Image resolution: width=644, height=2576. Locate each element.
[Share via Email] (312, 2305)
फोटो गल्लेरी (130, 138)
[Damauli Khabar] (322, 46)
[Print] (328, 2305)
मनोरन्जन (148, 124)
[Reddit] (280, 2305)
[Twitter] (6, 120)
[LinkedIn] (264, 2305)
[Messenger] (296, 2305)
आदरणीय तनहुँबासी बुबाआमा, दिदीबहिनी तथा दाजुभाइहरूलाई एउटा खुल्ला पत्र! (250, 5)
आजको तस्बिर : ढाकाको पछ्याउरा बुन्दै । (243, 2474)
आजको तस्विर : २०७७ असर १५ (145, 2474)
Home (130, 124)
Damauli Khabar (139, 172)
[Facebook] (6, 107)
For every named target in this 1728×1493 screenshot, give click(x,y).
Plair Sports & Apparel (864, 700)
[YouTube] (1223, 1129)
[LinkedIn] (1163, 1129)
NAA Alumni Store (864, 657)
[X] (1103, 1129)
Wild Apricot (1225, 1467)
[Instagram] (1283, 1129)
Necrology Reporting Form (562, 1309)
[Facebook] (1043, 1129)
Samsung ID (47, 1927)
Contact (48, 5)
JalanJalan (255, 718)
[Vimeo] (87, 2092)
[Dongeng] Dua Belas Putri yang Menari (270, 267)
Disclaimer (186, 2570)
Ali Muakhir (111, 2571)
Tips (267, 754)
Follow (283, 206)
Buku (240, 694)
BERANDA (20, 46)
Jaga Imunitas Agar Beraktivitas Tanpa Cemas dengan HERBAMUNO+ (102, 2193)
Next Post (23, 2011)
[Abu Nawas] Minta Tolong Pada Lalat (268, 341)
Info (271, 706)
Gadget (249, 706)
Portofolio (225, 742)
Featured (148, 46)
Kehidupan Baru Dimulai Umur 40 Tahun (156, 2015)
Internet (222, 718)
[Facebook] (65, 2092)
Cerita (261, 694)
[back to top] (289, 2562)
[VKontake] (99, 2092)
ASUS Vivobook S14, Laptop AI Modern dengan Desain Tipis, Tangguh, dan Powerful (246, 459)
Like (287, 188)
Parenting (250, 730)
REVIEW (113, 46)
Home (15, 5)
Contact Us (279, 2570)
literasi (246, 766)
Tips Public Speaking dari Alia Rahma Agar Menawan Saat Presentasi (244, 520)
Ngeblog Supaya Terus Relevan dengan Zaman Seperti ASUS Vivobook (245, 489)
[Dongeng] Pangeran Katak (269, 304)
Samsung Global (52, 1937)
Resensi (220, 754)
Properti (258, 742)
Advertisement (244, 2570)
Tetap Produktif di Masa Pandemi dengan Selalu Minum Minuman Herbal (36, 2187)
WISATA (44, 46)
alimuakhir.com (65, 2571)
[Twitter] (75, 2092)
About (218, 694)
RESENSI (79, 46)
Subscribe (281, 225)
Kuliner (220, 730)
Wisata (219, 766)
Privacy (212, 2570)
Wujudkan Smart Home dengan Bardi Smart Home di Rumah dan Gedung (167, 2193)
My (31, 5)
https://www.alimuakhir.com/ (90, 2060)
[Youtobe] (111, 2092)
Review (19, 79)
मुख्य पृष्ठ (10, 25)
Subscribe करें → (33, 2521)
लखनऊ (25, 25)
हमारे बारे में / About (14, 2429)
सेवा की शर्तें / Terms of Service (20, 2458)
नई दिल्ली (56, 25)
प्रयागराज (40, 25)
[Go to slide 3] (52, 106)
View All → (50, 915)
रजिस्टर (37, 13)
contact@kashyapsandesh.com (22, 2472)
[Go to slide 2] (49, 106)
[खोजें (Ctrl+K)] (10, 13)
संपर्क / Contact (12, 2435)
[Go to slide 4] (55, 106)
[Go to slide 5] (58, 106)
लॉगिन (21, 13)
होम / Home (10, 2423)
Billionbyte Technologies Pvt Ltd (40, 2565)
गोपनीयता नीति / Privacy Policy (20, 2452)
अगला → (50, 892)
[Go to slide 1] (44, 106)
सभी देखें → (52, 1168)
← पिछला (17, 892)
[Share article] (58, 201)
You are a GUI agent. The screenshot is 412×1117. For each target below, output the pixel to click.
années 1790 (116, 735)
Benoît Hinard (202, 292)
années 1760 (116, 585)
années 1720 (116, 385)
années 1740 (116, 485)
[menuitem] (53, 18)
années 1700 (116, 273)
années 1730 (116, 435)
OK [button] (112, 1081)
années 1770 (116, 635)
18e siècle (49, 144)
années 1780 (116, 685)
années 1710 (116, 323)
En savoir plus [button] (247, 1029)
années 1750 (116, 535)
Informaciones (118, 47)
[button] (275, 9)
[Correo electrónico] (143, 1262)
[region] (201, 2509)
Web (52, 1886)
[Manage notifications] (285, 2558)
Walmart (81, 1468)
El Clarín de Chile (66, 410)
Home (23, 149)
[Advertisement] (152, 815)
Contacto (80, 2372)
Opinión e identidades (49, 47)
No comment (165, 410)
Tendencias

-*-*-

Would you print, exactly as written, every line above from the one holding "Damauli Khabar (139, 172)" through the one holding "literasi (246, 766)", with both included and no other lines?

Damauli Khabar (139, 172)
[Facebook] (6, 107)
For every named target in this 1728×1493 screenshot, give click(x,y).
Plair Sports & Apparel (864, 700)
[YouTube] (1223, 1129)
[LinkedIn] (1163, 1129)
NAA Alumni Store (864, 657)
[X] (1103, 1129)
Wild Apricot (1225, 1467)
[Instagram] (1283, 1129)
Necrology Reporting Form (562, 1309)
[Facebook] (1043, 1129)
Samsung ID (47, 1927)
Contact (48, 5)
JalanJalan (255, 718)
[Vimeo] (87, 2092)
[Dongeng] Dua Belas Putri yang Menari (270, 267)
Disclaimer (186, 2570)
Ali Muakhir (111, 2571)
Tips (267, 754)
Follow (283, 206)
Buku (240, 694)
BERANDA (20, 46)
Jaga Imunitas Agar Beraktivitas Tanpa Cemas dengan HERBAMUNO+ (102, 2193)
Next Post (23, 2011)
[Abu Nawas] Minta Tolong Pada Lalat (268, 341)
Info (271, 706)
Gadget (249, 706)
Portofolio (225, 742)
Featured (148, 46)
Kehidupan Baru Dimulai Umur 40 Tahun (156, 2015)
Internet (222, 718)
[Facebook] (65, 2092)
Cerita (261, 694)
[back to top] (289, 2562)
[VKontake] (99, 2092)
ASUS Vivobook S14, Laptop AI Modern dengan Desain Tipis, Tangguh, dan Powerful (246, 459)
Like (287, 188)
Parenting (250, 730)
REVIEW (113, 46)
Home (15, 5)
Contact Us (279, 2570)
literasi (246, 766)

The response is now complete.